* Written exercise *
Repeat each of the following records word for word, keeping the line breaks and spacing unchanged.

* Recorded information *
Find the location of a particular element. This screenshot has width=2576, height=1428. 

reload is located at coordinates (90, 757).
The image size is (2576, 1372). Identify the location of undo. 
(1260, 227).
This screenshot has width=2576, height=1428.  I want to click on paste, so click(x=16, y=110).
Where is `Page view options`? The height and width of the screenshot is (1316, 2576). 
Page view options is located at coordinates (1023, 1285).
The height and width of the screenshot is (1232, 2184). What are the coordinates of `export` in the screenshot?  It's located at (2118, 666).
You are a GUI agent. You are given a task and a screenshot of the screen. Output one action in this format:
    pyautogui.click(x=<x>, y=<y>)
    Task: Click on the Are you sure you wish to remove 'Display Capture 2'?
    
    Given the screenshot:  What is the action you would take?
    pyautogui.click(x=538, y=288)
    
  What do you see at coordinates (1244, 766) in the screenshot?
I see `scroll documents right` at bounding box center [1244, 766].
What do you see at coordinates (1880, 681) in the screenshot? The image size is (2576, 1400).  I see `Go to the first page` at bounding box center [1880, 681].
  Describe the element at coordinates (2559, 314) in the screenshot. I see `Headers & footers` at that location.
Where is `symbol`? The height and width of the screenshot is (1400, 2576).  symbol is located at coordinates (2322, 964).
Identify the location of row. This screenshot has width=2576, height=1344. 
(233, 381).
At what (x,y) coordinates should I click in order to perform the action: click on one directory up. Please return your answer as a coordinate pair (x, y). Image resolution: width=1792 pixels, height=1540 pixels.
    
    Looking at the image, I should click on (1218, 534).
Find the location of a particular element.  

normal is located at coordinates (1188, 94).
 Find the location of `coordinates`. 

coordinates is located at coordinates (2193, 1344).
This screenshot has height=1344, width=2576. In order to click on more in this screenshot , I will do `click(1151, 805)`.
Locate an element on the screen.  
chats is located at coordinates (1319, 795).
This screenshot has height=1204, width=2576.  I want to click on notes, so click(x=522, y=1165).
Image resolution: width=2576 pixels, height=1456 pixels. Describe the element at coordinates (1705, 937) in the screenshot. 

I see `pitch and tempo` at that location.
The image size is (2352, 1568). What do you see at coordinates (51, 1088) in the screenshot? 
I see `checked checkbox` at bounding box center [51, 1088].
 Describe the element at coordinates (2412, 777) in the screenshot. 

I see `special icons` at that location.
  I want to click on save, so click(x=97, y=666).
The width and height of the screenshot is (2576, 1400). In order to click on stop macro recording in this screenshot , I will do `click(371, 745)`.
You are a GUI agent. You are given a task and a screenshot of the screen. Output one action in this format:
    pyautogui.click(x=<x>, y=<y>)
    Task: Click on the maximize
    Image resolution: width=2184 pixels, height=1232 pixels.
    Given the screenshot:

* Full solution *
Find the location of a particular element. This screenshot has width=2576, height=1428. 

reload is located at coordinates (90, 757).
The image size is (2576, 1372). Identify the location of undo. 
(1260, 227).
This screenshot has width=2576, height=1428.  I want to click on paste, so click(x=16, y=110).
Where is `Page view options`? The height and width of the screenshot is (1316, 2576). 
Page view options is located at coordinates (1023, 1285).
The height and width of the screenshot is (1232, 2184). What are the coordinates of `export` in the screenshot?  It's located at (2118, 666).
You are a GUI agent. You are given a task and a screenshot of the screen. Output one action in this format:
    pyautogui.click(x=<x>, y=<y>)
    Task: Click on the Are you sure you wish to remove 'Display Capture 2'?
    
    Given the screenshot:  What is the action you would take?
    pyautogui.click(x=538, y=288)
    
  What do you see at coordinates (1244, 766) in the screenshot?
I see `scroll documents right` at bounding box center [1244, 766].
What do you see at coordinates (1880, 681) in the screenshot? The image size is (2576, 1400).  I see `Go to the first page` at bounding box center [1880, 681].
  Describe the element at coordinates (2559, 314) in the screenshot. I see `Headers & footers` at that location.
Where is `symbol`? The height and width of the screenshot is (1400, 2576).  symbol is located at coordinates (2322, 964).
Identify the location of row. This screenshot has width=2576, height=1344. 
(233, 381).
At what (x,y) coordinates should I click in order to perform the action: click on one directory up. Please return your answer as a coordinate pair (x, y). Image resolution: width=1792 pixels, height=1540 pixels.
    
    Looking at the image, I should click on (1218, 534).
Find the location of a particular element.  

normal is located at coordinates (1188, 94).
 Find the location of `coordinates`. 

coordinates is located at coordinates (2193, 1344).
This screenshot has height=1344, width=2576. In order to click on more in this screenshot , I will do `click(1151, 805)`.
Locate an element on the screen.  
chats is located at coordinates (1319, 795).
This screenshot has height=1204, width=2576.  I want to click on notes, so click(x=522, y=1165).
Image resolution: width=2576 pixels, height=1456 pixels. Describe the element at coordinates (1705, 937) in the screenshot. 

I see `pitch and tempo` at that location.
The image size is (2352, 1568). What do you see at coordinates (51, 1088) in the screenshot? 
I see `checked checkbox` at bounding box center [51, 1088].
 Describe the element at coordinates (2412, 777) in the screenshot. 

I see `special icons` at that location.
  I want to click on save, so click(x=97, y=666).
The width and height of the screenshot is (2576, 1400). In order to click on stop macro recording in this screenshot , I will do `click(371, 745)`.
You are a GUI agent. You are given a task and a screenshot of the screen. Output one action in this format:
    pyautogui.click(x=<x>, y=<y>)
    Task: Click on the maximize
    Image resolution: width=2184 pixels, height=1232 pixels.
    Given the screenshot:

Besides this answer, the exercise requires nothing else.